LOCK HAVEN - Drilling for natural gas in the Marcellus Shale region, which includes Clinton County, should spur an economic boon, but it also must ensure the area's natural resources are kept intact, according to a representative from the state Department of Environmental Protection.
Dan Vilello, community revitalization consultant for DEP, addressed members of the Clinton County Economic Partnership on the impact the natural gas drilling will likely have on the region at the Partnership's meeting last night.
"If things play out like everyone thinks they will play out, there's the possibility of some very good economic news here," he said.
Vilello noted natural gas wells permitted in Clinton County increased from 14 in 2006 to 40 last year, with 35 permitted so far this year. Statewide, he said, 6,000 well permits have been issued, most in the western and central parts of the state, with another 2,000 expected by the end of the year.
However, gas company officials say DEP is holding up their operations.
Vilello said a drilling company must receive a drilling permit, an erosion and sediment control plan, a water management plan and approval from the Susquehanna River Basin Commission.
"There's no doubt about it, there's a lot of hurdles involved," he said.
But Vilello said those hurdles are in place for a good reason to ensure the state's natural resources, especially its high-quality waterways- are unharmed.
"We have the streams to a point that we're now very proud of them and we want to keep them that way," he said.

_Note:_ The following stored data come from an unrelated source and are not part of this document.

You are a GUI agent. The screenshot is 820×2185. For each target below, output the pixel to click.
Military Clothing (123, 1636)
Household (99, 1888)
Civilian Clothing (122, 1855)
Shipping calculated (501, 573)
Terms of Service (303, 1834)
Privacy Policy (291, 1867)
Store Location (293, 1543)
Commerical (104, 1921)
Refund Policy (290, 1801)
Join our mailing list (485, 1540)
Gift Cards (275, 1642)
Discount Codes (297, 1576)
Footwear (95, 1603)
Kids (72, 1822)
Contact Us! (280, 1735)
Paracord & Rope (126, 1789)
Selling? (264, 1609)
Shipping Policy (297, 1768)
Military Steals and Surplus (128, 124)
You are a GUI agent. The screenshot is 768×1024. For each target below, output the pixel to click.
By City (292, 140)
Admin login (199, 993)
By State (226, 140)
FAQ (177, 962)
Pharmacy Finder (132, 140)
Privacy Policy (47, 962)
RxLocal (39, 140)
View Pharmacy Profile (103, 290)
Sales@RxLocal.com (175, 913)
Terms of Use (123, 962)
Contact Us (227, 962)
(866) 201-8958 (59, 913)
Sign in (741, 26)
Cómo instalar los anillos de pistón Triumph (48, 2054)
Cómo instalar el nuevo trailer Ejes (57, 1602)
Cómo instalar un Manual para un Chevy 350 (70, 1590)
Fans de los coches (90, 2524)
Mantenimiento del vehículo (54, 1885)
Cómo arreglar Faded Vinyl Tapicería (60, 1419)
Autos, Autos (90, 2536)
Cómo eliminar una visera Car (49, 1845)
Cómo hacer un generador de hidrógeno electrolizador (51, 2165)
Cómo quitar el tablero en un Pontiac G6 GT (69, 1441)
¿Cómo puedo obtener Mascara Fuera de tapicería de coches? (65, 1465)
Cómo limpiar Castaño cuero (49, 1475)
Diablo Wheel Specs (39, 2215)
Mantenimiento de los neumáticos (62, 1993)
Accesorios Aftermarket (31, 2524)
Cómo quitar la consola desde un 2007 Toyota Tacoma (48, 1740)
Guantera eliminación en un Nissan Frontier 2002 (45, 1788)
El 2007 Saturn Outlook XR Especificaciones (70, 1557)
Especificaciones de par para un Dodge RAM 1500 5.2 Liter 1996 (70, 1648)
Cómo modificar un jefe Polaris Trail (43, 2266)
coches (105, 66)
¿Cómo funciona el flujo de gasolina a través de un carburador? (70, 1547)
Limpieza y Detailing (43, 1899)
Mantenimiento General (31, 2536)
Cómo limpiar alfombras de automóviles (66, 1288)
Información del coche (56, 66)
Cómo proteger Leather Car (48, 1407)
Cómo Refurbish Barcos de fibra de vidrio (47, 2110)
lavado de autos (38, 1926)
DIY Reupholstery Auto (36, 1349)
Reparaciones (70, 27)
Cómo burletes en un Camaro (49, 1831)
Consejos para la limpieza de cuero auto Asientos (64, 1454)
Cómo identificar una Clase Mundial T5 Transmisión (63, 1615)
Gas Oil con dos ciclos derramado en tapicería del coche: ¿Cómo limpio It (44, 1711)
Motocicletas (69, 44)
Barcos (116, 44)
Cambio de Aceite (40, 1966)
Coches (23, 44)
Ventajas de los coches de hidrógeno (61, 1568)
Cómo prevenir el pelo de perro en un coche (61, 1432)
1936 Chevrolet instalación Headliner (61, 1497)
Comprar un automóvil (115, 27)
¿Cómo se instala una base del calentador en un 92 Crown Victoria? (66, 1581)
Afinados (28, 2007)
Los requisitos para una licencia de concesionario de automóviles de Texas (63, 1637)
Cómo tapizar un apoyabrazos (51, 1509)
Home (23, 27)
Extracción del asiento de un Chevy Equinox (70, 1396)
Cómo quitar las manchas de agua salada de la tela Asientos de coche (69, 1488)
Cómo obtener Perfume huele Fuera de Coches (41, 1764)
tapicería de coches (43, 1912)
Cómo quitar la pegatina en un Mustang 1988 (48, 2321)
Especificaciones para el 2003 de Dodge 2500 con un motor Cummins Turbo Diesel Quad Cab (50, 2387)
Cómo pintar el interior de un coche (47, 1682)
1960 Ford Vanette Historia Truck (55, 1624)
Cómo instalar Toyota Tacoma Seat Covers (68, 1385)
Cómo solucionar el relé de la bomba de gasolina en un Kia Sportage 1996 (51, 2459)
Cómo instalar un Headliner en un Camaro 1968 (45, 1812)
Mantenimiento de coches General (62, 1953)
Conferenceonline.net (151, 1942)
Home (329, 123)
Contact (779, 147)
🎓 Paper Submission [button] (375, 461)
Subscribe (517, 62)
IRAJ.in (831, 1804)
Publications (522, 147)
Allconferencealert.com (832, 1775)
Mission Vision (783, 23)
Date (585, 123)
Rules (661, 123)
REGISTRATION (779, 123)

One big hurdle, Vilello said, is the treatment of salty wastewater from drilling operations and there are not many plants certified to treat it. The saltiness of the wastewater would ultimately shut a normal sewage treatment plant down, he said.
Commissioner Adam Coleman, also a member of the County Commissioners Association of Pennsylvania's task force on natural gas drilling, said he was at a symposium Wednesday in Wilkes-Barre, where officials from four drilling companies said, "If something doesn't change they're going to write off the money they spent on leases and go out of state."
Coleman said the firm don't believe their getting adequate cooperation from DEP.
Partnership member Dan Harger said the drilling operations will have a "very big impact" on the region's economy and he urged the state to bring in experts from across the nation who are experienced with the issue to help.
Jim Ladlee, director of the Penn State Cooperative Extension Office near Lamar, reminded CCEP members that, while there likely will be a significant economic boon, the community will need to address the associated results: more children in area schools, more trips for emergency personnel and much more traveling over the county's roads.
He also tempered words from Coleman, saying he believes the natural gas companies will stay in the state, "or they wouldn't be spending money here."